Information given:
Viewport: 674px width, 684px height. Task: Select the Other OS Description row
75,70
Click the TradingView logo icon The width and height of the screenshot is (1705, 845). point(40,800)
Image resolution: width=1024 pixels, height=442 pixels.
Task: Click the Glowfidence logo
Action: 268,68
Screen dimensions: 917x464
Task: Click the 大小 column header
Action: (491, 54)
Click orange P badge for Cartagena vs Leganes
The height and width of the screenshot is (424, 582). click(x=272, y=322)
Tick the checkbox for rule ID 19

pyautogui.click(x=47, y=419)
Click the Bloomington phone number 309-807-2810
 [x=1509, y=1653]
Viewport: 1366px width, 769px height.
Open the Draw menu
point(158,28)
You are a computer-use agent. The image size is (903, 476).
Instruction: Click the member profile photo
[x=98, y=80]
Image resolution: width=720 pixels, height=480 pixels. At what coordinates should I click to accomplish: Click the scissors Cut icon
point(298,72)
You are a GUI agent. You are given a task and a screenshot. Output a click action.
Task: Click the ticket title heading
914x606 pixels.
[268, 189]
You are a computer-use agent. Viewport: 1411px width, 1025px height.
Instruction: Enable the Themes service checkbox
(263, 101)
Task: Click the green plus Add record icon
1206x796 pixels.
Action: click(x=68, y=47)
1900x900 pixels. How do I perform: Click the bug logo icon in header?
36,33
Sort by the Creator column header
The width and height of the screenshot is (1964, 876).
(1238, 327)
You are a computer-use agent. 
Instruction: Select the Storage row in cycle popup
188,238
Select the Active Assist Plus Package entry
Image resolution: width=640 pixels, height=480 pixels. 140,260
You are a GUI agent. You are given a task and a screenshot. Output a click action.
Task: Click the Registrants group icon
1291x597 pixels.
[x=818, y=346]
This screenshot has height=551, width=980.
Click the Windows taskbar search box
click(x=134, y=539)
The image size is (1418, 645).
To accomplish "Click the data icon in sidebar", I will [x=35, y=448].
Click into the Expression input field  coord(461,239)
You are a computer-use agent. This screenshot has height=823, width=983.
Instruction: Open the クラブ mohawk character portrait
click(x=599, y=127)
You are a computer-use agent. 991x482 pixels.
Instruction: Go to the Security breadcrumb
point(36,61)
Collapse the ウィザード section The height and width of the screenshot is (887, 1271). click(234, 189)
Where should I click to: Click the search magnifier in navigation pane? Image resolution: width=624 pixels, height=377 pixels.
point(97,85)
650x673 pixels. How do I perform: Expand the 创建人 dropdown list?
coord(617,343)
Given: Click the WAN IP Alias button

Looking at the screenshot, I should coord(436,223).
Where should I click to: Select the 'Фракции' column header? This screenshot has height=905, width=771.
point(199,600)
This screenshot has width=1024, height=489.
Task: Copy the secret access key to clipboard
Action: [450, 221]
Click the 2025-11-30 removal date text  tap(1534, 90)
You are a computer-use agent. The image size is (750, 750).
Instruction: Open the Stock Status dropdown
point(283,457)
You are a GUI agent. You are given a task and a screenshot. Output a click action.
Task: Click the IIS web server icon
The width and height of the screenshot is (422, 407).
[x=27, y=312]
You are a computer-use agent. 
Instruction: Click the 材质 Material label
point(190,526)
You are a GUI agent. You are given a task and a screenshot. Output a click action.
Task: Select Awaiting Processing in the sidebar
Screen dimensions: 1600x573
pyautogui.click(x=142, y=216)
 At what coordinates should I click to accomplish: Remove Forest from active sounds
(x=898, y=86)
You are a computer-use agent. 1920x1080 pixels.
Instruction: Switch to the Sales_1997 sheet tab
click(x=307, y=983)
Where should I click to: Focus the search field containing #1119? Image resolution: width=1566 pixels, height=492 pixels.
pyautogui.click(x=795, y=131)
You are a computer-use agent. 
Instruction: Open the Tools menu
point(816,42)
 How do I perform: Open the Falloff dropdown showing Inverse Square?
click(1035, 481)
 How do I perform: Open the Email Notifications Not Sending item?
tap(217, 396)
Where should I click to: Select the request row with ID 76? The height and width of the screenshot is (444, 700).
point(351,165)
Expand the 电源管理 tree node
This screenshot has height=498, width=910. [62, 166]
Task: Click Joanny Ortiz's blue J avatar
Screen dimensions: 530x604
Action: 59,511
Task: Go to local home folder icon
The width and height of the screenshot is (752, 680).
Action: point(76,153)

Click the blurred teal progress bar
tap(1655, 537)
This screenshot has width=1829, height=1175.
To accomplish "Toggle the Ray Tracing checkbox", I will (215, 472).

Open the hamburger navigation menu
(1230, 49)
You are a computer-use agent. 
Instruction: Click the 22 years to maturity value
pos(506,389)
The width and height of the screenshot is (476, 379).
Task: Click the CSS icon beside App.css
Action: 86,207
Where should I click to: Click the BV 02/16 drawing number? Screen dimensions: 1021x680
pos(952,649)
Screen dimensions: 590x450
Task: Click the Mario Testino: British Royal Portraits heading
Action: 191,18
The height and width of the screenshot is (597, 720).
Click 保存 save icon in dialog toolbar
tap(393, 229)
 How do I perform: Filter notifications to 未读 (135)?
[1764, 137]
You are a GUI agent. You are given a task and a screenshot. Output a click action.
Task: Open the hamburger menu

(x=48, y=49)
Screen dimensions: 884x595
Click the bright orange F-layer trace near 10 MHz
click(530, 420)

Task to carry out: Scan the material for the word "computer". Return every line where it is found.

Output of the exercise:
You are a computer-use agent. The image size is (903, 476).
You are a computer-use agent. Viewport: 1411px width, 1025px height.
You are a computer-use agent. 
You are a computer-use agent. This screenshot has height=823, width=983.
You are a computer-use agent. 991x482 pixels.
You are a computer-use agent. The image size is (750, 750).
You are a computer-use agent. 
You are a computer-use agent. 1920x1080 pixels.
You are a computer-use agent. 
You are a computer-use agent. 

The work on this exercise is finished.